§ Given data
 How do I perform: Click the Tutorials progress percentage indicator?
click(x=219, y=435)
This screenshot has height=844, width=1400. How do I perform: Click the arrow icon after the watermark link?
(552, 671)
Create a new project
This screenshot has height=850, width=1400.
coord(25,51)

§ Problem
Every line from the one that contains "This screenshot has height=844, width=1400." down to and including the last line of the records above must be set down exactly, with nothing else.

§ Exercise response
This screenshot has height=844, width=1400. How do I perform: Click the arrow icon after the watermark link?
(552, 671)
Create a new project
This screenshot has height=850, width=1400.
coord(25,51)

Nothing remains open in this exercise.